*Problem details*
Rewrite the rows from the line containing "The height and width of the screenshot is (761, 1084)." through the line containing "will (x=140, y=62)." as a two-column CSV with the headers instruction and response. Give one CSV line for each row, with its text and its answer each in a single quoted field and any line breaks replaced by spaces.

|---|

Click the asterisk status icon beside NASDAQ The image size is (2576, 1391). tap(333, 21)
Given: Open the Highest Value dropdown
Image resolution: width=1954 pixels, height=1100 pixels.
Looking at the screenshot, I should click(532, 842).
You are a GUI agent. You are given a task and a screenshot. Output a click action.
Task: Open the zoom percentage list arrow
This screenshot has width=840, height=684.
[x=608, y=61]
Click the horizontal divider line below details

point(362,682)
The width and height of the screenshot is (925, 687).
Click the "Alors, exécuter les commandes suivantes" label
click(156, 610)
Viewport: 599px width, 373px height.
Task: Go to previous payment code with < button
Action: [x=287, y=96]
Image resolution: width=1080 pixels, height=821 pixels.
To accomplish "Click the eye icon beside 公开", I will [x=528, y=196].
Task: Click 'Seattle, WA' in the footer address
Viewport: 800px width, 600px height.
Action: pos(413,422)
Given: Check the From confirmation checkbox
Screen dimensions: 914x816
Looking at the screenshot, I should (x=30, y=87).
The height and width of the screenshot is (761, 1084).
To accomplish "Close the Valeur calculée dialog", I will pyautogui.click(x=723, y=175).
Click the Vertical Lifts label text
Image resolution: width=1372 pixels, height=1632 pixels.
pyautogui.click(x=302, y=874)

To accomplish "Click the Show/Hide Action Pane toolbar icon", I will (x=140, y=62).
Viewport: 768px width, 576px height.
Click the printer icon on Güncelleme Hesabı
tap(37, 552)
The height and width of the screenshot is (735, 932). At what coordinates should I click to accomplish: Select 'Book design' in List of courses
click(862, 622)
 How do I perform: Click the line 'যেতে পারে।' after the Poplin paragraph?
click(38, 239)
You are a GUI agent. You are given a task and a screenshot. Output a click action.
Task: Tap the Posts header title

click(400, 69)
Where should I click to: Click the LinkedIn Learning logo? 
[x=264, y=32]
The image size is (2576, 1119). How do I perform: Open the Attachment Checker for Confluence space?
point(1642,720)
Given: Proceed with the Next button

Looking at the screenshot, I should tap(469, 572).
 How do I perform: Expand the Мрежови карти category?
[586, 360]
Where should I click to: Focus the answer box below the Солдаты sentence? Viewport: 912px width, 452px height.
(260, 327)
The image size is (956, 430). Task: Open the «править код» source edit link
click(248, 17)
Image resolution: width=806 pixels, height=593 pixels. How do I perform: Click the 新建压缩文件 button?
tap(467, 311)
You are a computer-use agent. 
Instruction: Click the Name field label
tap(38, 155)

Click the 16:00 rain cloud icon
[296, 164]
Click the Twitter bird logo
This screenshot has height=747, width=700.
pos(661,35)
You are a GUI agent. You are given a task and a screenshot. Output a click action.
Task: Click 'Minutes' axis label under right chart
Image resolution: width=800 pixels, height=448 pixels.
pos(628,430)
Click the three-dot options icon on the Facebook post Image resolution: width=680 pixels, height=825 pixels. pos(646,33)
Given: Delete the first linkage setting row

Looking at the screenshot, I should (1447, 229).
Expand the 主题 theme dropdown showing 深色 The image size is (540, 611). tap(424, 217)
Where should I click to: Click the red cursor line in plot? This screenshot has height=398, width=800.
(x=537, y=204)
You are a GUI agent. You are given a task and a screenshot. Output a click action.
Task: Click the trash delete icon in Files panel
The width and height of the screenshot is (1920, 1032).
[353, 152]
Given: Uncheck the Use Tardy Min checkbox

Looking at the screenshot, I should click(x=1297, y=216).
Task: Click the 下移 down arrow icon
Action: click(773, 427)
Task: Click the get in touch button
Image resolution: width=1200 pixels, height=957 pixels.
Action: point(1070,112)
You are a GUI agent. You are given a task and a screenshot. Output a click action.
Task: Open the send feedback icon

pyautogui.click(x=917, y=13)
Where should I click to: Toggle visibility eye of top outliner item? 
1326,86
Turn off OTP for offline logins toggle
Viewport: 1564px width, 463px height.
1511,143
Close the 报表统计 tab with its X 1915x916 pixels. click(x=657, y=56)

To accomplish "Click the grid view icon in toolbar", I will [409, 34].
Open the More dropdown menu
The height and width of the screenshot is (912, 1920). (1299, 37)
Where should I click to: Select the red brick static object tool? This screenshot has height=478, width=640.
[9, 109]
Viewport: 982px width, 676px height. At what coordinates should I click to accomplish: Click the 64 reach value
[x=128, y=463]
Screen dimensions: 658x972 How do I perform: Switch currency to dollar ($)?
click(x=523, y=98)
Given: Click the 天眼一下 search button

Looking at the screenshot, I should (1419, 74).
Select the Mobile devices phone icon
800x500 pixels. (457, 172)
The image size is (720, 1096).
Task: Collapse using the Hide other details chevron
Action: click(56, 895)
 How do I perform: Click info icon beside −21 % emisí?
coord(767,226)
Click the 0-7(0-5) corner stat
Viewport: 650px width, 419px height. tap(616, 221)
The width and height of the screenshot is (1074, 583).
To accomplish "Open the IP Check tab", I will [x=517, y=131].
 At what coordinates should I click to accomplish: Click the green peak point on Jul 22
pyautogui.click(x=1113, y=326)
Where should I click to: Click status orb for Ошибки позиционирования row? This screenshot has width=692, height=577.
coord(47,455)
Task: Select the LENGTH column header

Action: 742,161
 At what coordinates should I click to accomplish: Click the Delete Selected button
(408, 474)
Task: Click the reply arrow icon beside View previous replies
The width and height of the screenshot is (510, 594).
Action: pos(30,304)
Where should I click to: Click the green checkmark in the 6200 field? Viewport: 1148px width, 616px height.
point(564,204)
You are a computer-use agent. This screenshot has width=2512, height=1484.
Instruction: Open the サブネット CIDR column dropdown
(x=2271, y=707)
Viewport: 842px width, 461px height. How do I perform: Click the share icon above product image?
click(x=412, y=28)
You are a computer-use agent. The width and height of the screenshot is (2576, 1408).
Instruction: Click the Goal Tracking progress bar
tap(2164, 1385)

|---|

*Full response*
instruction,response
"The height and width of the screenshot is (761, 1084). To accomplish ""Close the Valeur calculée dialog"",","I will pyautogui.click(x=723, y=175)."
"Click the Vertical Lifts label text Image resolution: width=1372 pixels, height=1632 pixels.","pyautogui.click(x=302, y=874)"
"To accomplish ""Click the Show/Hide Action Pane toolbar icon"",","I will (x=140, y=62)."